On January 21, 1892, Nead married (second) Annie Elizabeth Zollinger, daughter of Nicholas and Maria (Gilbert) Zollinger, of Harrisburg. Annie Nead died October 25, 1906.

In 1921, Nead suffered a "nervous breakdown" which forced him to retire from active life and return to his boyhood home at Chambersburg.

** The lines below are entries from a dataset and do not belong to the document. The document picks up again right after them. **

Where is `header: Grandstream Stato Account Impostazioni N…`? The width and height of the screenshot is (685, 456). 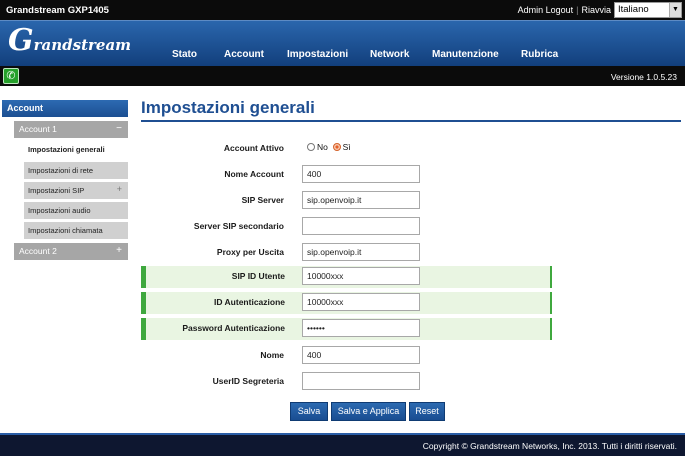 header: Grandstream Stato Account Impostazioni N… is located at coordinates (342, 43).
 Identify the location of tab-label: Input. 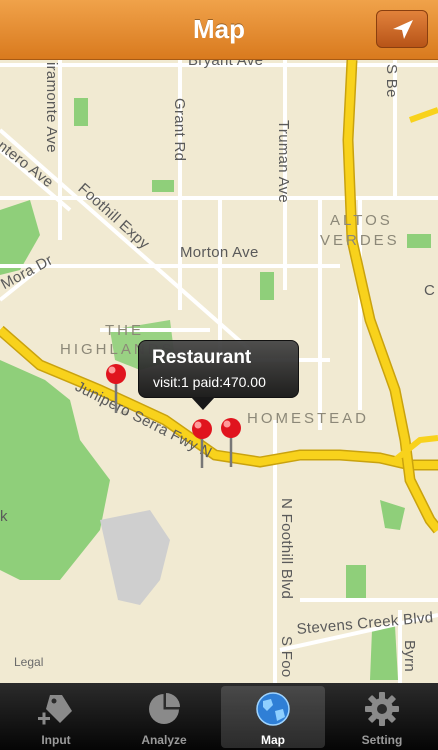
(56, 740).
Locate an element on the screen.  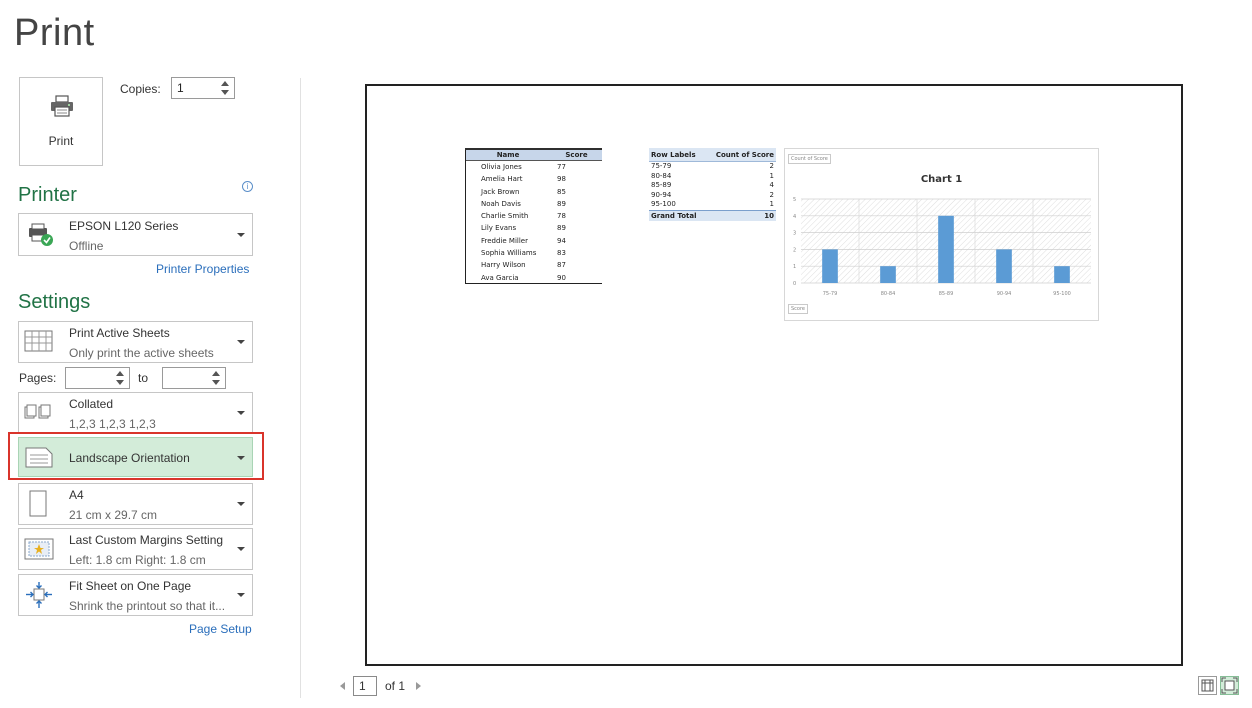
table-row: Harry Wilson 87 is located at coordinates (524, 266).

There, his surviving sisters cared for him until his death on March 31, 1923. He lies buried in Harrisburg Cemetery.

== Honors ==
In June 1917, Franklin & Marshall College conferred upon B. M. Nead the honorary degree of Doctor of Literature when he delivered the commencement address to the graduating class of that institution.

In 2011, Antietam Historical Association created the B. M. Nead Fellowship, a lifetime honorary fellowship recognizing a significant contribution to Antietam History. The recipient is entitled to style himself "B. M. Nead Fellow of Antietam Historical Association."